Set in a middle-class suburb of London, the story centers on the travails of Jesminder "Jess" Bhamra (radiant Parminder K. Nagra), a teenager whose passion for football conflicts with her stern but loving parents' traditional values. The Bhamras, Sikhs who fled Uganda for England, discourage Jess's tomboyish pursuits, insisting that she learn to prepare Punjabi dishes and, like her older sister, Pinky (Archie Panjabi), latch on to a nice Indian boy.
"Anyone can cook aloo gobi," Jess protests, "but who can bend a ball like Beckham?" Mrs. Bhamra (cluck-clucking Shaheen Khan) is clueless -- as many an American viewer may well be -- when it comes to the skills of David Beckham, the star player of England's Manchester United. Though her father (Bollywood star Anupam Kher), a sterling cricket man, is more tolerant of Jess's ambitions, he fears she will run into the same prejudices that kept him from playing in the London leagues.
Despite her parents' wishes, Jess sneaks out to play pickup games with the boys in the park, where she is spotted by Juliette "Jules" Paxton (Keira Knightley of "The Phantom Menace"). Jules, who plays for a women's team, urges Jess to try out for the squad. She impresses the team's handsome Irish coach (Jonathan Rhys-Meyers) but must lie to her parents to make practices and games, and faces jealousy from her new teammates.
Though Jules's father encourages his daughter's dream of playing pro ball, her mother (delightful Juliet Stevenson) shares Mrs. Bhamra's scorn for women's sports. She has tried to interest Jules in makeup, Wonderbras and chasing boys, but to no avail. "There's a reason why Sporty Spice is the only one without a feller," she cautions her daughter. As the girls' friendship deepens, the paranoid soccer mom becomes frantic with the conviction that they are lesbian lovers.
Kenyan-born filmmaker Gurinder Chadha, who wrote the screenplay with her husband, Paul Mayeda Berges, draws on her own years in London's Southall neighborhood. Perhaps that's why the characters aren't caricatures and the domestic situations evolve so naturally. And although Chadha wasn't a soccer player, she ably captures the beauty and the bitchiness of women's athletics in this warm, buoyant family film.

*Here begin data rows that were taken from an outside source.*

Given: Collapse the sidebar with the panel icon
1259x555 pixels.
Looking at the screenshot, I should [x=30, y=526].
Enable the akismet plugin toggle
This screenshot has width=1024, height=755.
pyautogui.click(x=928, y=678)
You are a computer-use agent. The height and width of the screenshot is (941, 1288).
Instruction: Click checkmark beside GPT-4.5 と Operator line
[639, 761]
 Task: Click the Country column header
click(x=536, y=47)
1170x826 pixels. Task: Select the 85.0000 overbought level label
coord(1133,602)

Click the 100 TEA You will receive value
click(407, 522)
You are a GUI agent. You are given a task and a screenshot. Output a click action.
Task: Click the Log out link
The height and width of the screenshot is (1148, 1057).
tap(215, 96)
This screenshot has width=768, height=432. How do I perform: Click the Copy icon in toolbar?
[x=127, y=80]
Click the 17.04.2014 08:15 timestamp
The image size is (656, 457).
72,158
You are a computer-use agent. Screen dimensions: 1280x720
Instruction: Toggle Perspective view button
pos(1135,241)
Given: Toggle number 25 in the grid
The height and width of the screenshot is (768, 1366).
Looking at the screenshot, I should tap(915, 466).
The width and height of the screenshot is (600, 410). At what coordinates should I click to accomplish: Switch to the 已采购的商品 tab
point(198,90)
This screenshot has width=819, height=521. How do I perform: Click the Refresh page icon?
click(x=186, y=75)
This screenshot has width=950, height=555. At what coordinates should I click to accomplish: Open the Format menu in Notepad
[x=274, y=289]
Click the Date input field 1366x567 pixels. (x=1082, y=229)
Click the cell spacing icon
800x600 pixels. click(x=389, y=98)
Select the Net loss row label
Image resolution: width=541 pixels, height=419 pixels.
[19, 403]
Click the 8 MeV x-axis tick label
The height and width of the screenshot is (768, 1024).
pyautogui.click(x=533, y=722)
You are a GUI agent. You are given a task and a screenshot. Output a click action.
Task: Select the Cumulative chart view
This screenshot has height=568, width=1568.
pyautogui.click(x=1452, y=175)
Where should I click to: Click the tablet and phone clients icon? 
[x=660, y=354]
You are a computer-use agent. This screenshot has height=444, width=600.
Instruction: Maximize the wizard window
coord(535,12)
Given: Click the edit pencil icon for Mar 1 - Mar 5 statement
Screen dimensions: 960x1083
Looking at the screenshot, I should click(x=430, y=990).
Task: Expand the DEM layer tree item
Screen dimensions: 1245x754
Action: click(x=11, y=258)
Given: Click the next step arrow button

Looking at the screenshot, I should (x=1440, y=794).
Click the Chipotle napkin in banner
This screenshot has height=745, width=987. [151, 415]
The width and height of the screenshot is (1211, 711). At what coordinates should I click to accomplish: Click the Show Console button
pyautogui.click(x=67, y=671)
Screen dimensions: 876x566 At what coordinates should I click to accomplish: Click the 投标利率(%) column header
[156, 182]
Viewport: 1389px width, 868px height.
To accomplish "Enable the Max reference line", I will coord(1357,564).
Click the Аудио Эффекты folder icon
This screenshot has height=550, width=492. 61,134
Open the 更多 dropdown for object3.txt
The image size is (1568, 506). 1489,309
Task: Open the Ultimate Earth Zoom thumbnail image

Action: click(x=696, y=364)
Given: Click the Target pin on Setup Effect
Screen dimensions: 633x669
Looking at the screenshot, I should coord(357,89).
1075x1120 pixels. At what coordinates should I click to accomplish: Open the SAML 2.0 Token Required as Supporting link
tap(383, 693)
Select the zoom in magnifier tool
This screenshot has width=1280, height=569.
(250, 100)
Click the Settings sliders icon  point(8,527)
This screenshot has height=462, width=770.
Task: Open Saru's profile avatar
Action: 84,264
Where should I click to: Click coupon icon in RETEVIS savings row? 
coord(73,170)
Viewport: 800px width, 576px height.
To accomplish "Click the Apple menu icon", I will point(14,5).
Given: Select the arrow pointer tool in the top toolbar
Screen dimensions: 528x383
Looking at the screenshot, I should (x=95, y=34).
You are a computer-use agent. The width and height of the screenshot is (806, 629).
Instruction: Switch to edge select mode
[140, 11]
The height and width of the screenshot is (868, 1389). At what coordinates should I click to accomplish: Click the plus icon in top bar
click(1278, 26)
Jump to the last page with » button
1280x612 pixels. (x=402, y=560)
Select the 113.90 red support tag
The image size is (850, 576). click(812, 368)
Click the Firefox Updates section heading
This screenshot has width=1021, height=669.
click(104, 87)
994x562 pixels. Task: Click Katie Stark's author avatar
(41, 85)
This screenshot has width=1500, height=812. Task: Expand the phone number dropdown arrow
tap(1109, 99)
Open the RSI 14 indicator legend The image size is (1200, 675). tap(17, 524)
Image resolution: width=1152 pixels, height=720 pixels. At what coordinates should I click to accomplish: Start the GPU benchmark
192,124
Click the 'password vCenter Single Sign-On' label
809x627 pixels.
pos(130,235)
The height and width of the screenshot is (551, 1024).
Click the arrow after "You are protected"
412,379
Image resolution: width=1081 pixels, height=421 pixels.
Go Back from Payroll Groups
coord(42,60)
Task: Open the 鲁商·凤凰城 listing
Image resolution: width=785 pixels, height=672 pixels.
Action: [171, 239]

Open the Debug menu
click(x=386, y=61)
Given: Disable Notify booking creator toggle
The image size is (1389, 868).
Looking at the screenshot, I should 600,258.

The clash between immigrants and their acclimated offspring often drives big fat cross-cultural comedies, whether they be smart independent films like "The Wedding Banquet" or more mainstream efforts like "Beckham." But they're not always brought off with such ease and artfulness.
Bend It Like Beckham (112 minutes, at Loews Theatres Georgetown) is rated PG-13 for language.